After the resolution passed, the Rev. Joseph Jackson, pastor of Evergreen Baptist Church and president of Milwaukee Innercity Congregations Allied for Hope (MICAH), the Coalition’s faith-based partner, said, “We have set a standard for all development in the city and this standard will benefit the entire Milwaukee community in the long run.”

However the coalition faced another roadblock when the county executive vetoed the action. But the Milwaukee County Board of Supervisors overrode his veto in February, 2005, with another 15-to-4 vote. Now the 26-acre mixed-use development will move forward, extending Milwaukee’s River Walk along Lower Water Street, transforming McKinley Avenue into a high-visibility boulevard that will serve as the new gateway to downtown, and adding housing, shopping and entertainment venues along Upper Water Street. Just as importantly, these new developments will go hand-in-hand with good jobs, affordable housing, childcare, an urban gardening site, and a bicycle trail for residents, all products of the CBA.  

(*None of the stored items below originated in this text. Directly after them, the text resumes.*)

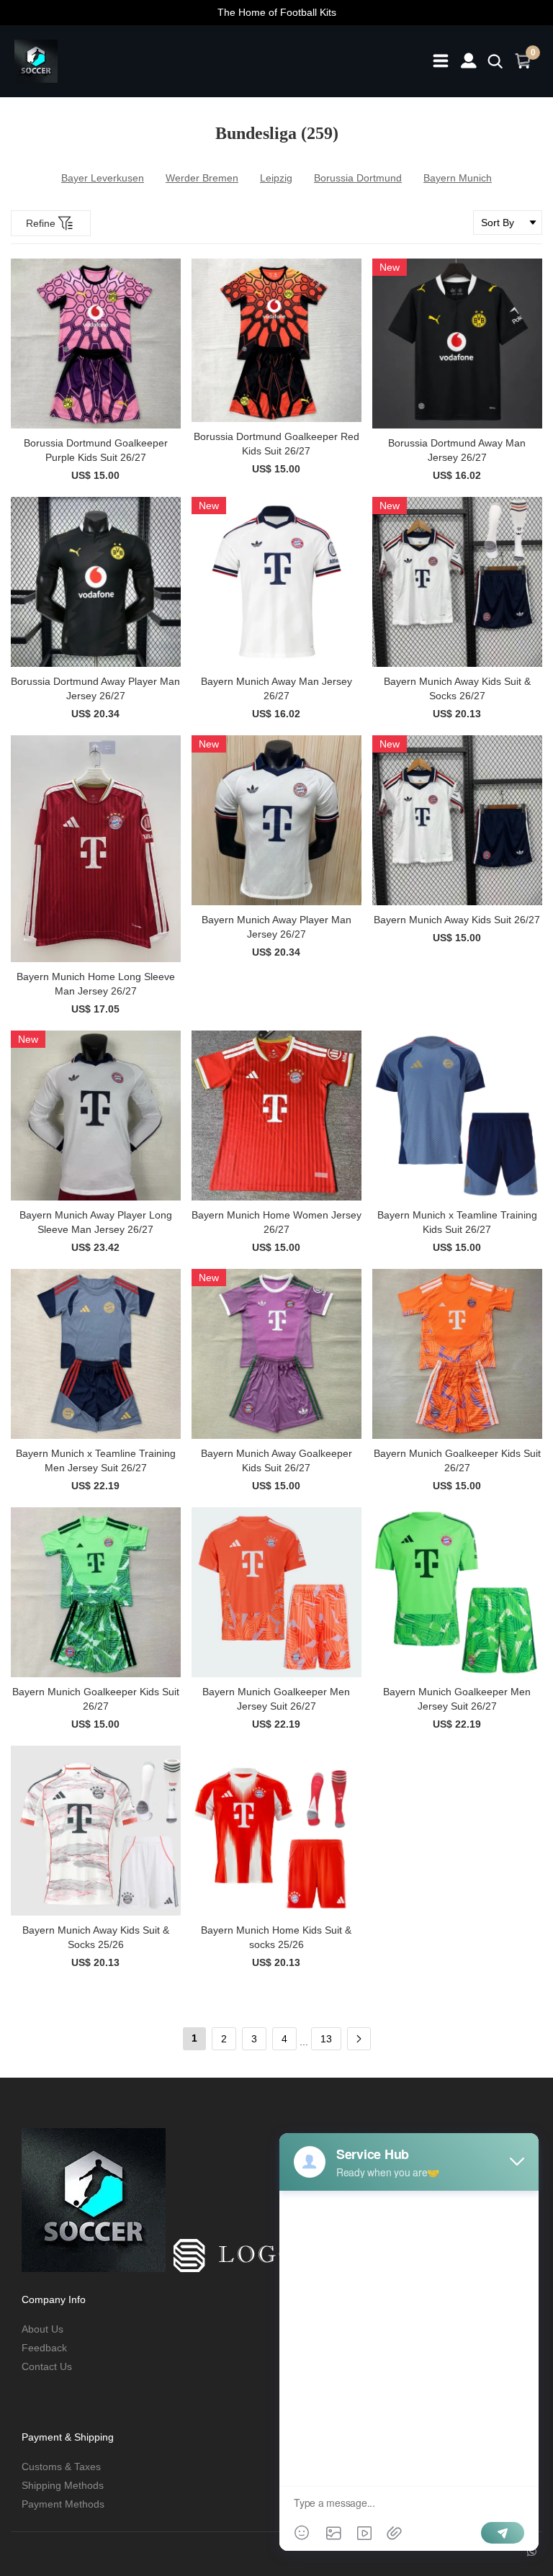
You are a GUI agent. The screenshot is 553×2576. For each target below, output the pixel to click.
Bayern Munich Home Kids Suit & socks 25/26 (276, 1937)
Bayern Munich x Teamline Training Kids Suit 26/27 (457, 1222)
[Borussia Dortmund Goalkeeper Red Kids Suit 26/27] (276, 340)
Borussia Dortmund (358, 178)
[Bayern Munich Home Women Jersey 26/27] (276, 1116)
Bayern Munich (457, 178)
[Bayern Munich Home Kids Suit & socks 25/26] (276, 1831)
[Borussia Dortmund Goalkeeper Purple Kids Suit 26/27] (96, 343)
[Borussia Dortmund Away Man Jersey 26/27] (457, 343)
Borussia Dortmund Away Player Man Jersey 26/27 (95, 688)
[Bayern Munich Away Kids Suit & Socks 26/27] (457, 582)
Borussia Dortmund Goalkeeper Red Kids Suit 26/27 (276, 444)
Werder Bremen (202, 178)
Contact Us (47, 2366)
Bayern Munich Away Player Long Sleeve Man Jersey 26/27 (95, 1222)
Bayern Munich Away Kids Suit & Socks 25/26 (95, 1937)
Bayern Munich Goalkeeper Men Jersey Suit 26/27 (276, 1699)
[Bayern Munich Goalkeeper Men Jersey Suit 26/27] (276, 1592)
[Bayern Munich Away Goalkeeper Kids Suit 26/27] (276, 1354)
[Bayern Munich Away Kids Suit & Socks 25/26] (96, 1831)
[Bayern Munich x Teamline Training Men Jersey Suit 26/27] (96, 1354)
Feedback (44, 2347)
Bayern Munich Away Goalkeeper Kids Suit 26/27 (276, 1460)
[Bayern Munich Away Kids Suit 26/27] (457, 820)
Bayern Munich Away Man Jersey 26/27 (276, 688)
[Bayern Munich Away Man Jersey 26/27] (276, 582)
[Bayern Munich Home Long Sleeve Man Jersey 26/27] (96, 848)
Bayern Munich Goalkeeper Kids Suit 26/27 (457, 1460)
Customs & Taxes (61, 2466)
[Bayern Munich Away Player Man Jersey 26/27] (276, 820)
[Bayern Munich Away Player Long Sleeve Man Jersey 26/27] (96, 1116)
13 (326, 2039)
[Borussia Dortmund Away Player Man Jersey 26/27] (96, 582)
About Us (42, 2329)
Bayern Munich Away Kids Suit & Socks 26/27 (457, 688)
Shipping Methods (63, 2485)
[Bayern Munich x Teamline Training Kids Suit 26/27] (457, 1116)
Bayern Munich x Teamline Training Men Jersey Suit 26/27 (96, 1460)
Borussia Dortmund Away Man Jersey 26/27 (457, 450)
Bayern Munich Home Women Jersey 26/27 (276, 1222)
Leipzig (276, 178)
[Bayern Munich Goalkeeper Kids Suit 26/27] (457, 1354)
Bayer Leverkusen (102, 178)
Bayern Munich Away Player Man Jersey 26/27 (276, 927)
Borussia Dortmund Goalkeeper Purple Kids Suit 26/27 (96, 450)
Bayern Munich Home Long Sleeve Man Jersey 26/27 (96, 984)
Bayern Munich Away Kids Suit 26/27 (457, 919)
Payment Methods (63, 2504)
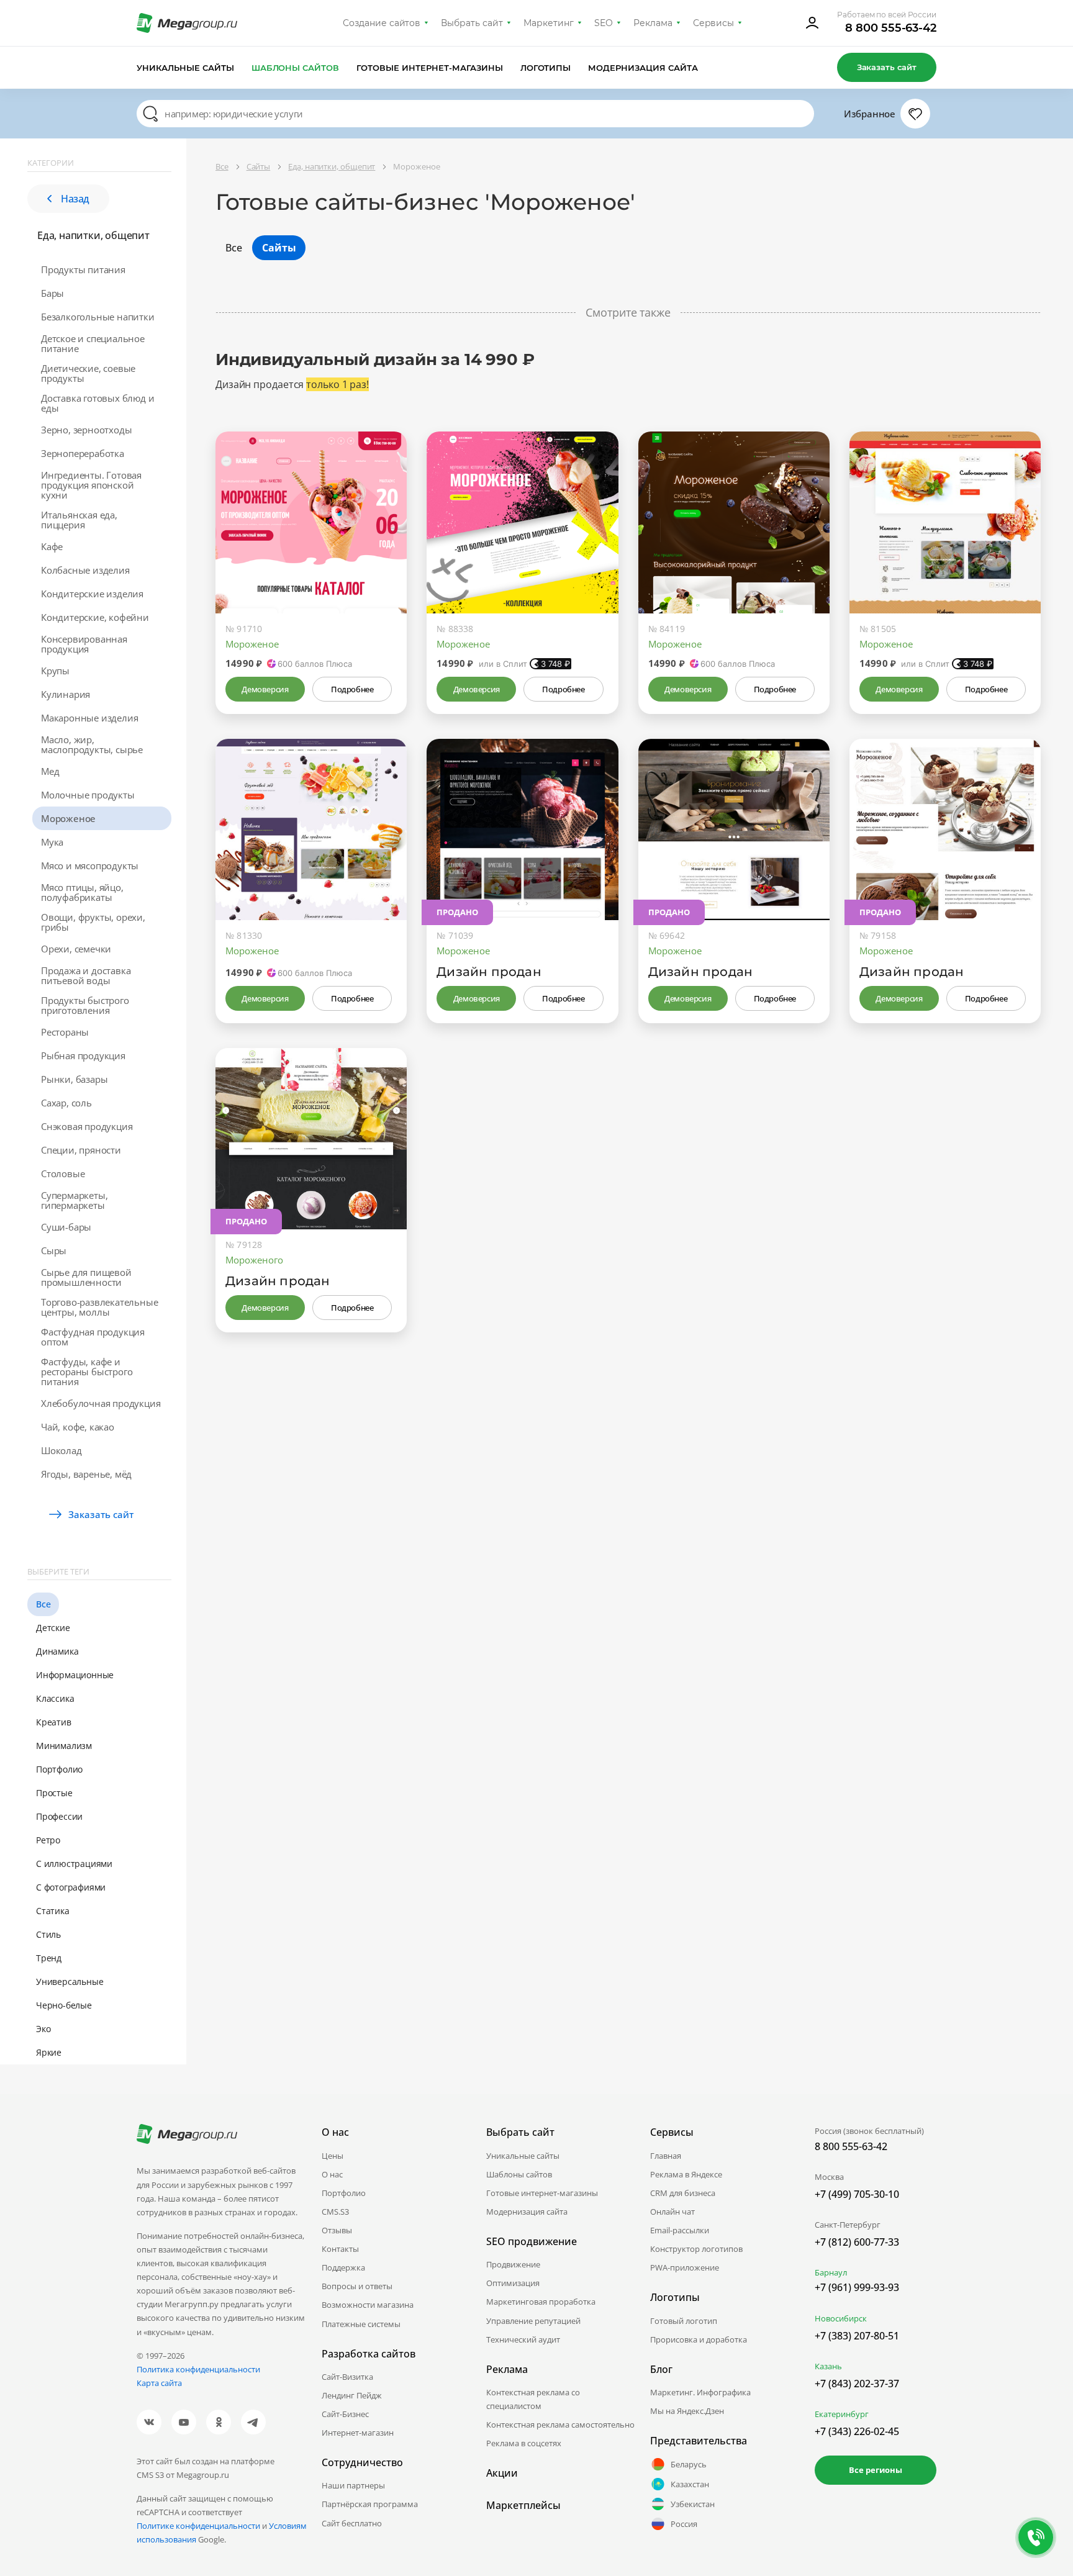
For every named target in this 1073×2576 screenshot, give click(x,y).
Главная (665, 2155)
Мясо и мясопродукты (89, 865)
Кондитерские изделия (92, 593)
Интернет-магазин (358, 2432)
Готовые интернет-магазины (429, 68)
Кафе (52, 546)
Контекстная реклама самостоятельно (560, 2424)
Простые (54, 1793)
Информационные (75, 1675)
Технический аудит (523, 2339)
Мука (52, 842)
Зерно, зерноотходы (86, 429)
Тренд (48, 1958)
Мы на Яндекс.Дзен (687, 2410)
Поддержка (343, 2267)
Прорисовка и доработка (698, 2339)
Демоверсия (265, 689)
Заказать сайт (887, 67)
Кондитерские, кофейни (95, 617)
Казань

A Winning Strategy for Development
Greg LeRoy, executive director of Good Jobs First, a national resource center promoting corporate and government accountability, predicts that CBAs will become more common.

“It is inevitable for the appeal of CBAs to grow a lot,” Mr. LeRoy said, “particularly for the ‘back to the city movement.’ It is a losing strategy to just be against development. The political lesson is that if you only have a negative interest, you will be painted as anti-economic development.”

Ms. Janis-Aparicio emphasized that groups who want to successfully shape developments and their impact on local communities by using CBAs must first develop effective strategies.

“You have to decide what the carrot is, and what the stick is,” she said. “For the [LA] airport project, the carrot is the elimination of groups that would have mired the project in litigation and the prospect of getting approval from reticent council members. The stick is the potential for the project to fall apart if it does not develop a win-win approach.”